For those of you who couldn’t make it to the US Forest Service and NMRTA grand opening of the Bridal Veil Falls Rail Trail on October 27, 2012, here are some pictures.
US Forest Service representative, Marcie Kelton, warmed up the crowd.
President Nicholson, looking like he was going to out-hike everyone, said a few words.
Quick cut the ribbon or we’ll be run over by impatient hikers. Already had two trail runners zip under the ribbon!
Of course, the star of the opening was the crossing itself. What a difference this crossing has made. There is something about all the green grasses and flowing, gurgling water that just pulls people to this site. Eight months ago if you walked this part of the trail, you picked your way carefully through rocks and brush down a 45-degree angle, jumped the incredibly cold, muddy-sided stream, and ascended equally difficult terrain to a very narrow trail. This wet crossing was the most difficult walking spot on the whole trail, a bottleneck for those who couldn’t take extreme terrain. Not only did the work crews build a crossing over the steepest area, they also worked on either side of the crossing making the trail at least 3 feet wide, less steep and very stable. We hope those of you who haven’t walked the trail because of this spot will come on out and enjoy more of the great outdoors.

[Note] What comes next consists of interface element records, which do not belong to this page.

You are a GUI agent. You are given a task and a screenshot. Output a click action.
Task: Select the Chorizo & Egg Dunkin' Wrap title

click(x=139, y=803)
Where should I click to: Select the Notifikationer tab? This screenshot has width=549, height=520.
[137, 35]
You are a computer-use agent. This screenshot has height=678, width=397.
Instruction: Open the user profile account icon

For those who haven’t been seeing our workday photos, here they are to show the stages of crossing construction. Volunteers spent many hours carrying and tossing rocks, moving dirt, carrying construction materials and building.
Knowing everyone would stop at the falls, volunteers handed out water and munchies. Draney Orchard donated boxes of fresh-off-the-trees apples. In the photo above, Board Member Susan Wheatley, who donated a Garmin eTrex gps, congratulates the raffle winner. The crowd showed off their good sportsmanship by not chunking rocks at the lucky man.
What the pictures didn’t show were the many volunteers who made this day possible. Three fire departments responded and Holloman Air Force personnel directed traffic. Four High Rolls/Mountain Park businesses, High Rolls General Store, The Tunnel Shop, Rustic Log Cabin, and The Apple Barn discounted selected purchases when hikers arrived sporting an Opening tag. High Altitude, a Cloudcroft outfitting business, provided the parking shuttle.
All in all it was a great day. For those of you who made it, thank you. For those of you who didn’t, come on out, the trail is open and fine.